The request:
Reproduce verbatim the material that opens with the line containing "Open the folder" and closes with the line containing "This screenshot has width=1023, height=728.", both lines included.

Records provided:

-=-=-=-=-

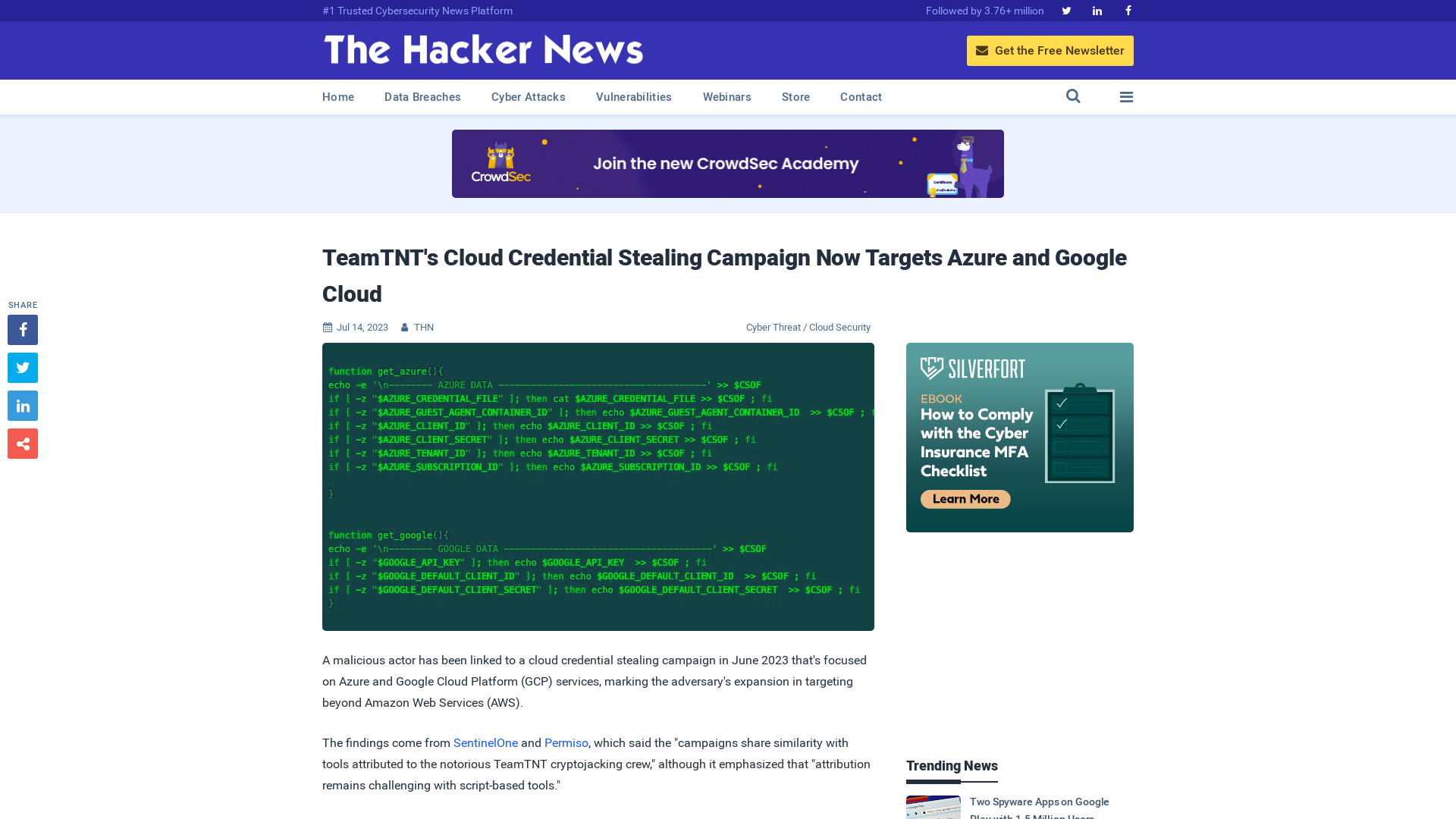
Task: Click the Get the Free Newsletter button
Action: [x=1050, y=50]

-=-=-=-=-

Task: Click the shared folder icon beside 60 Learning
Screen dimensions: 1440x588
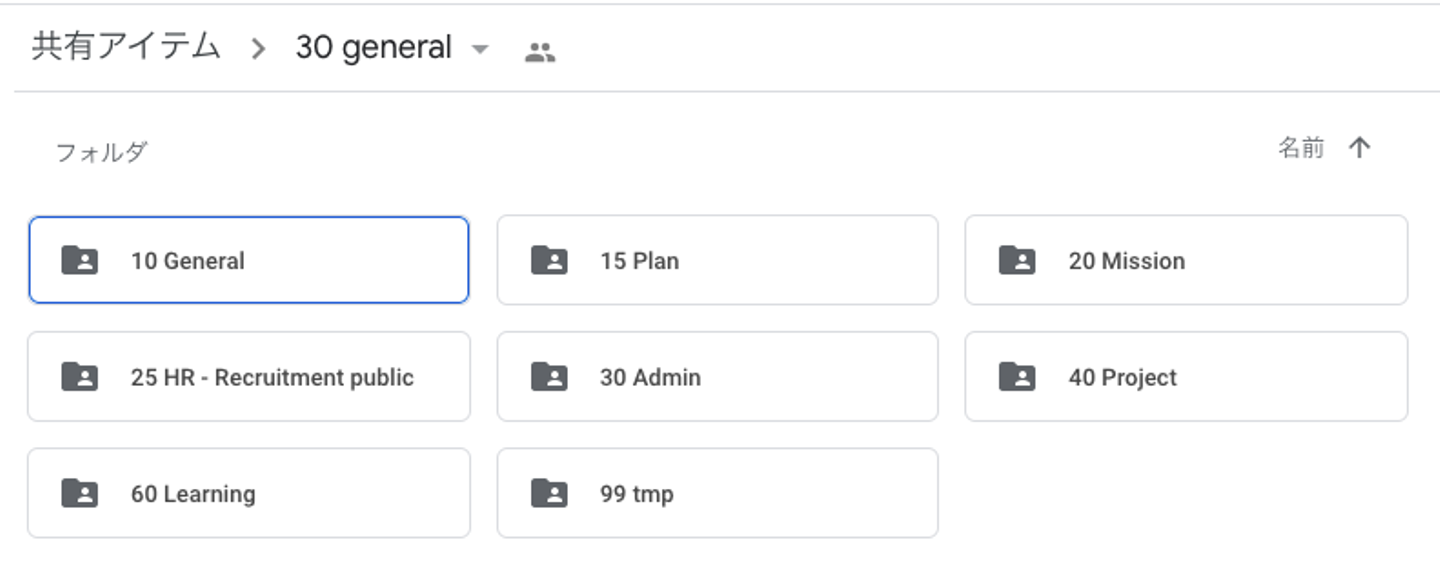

-=-=-=-=-

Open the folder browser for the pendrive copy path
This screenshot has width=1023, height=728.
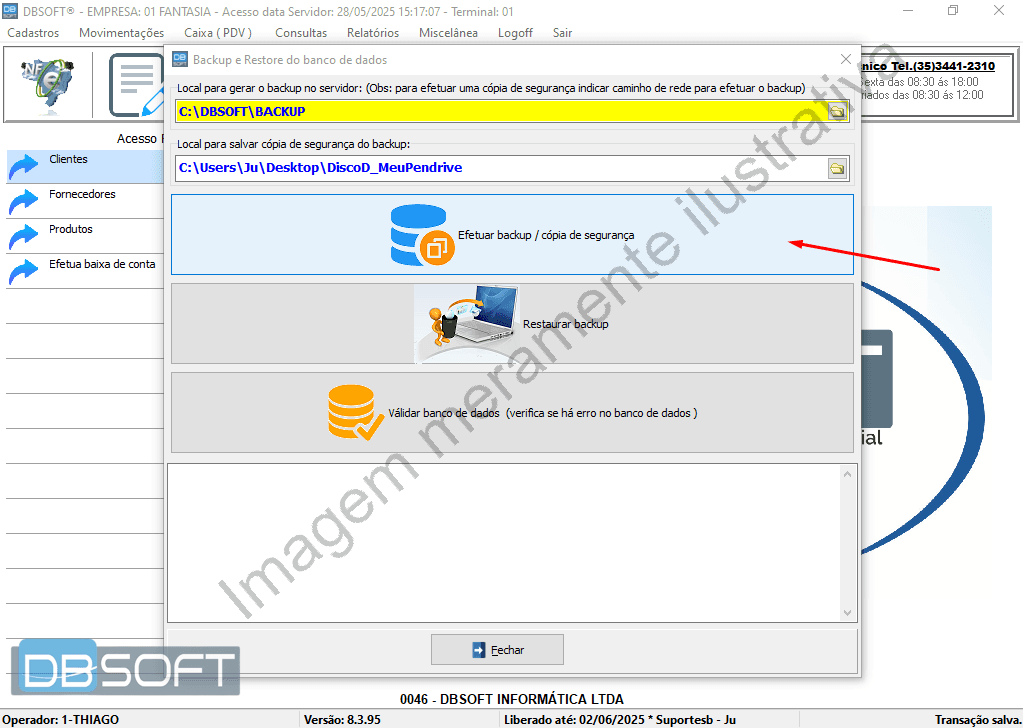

-=-=-=-=-

Exercise answer:
Open the folder browser for the pendrive copy path
This screenshot has width=1023, height=728.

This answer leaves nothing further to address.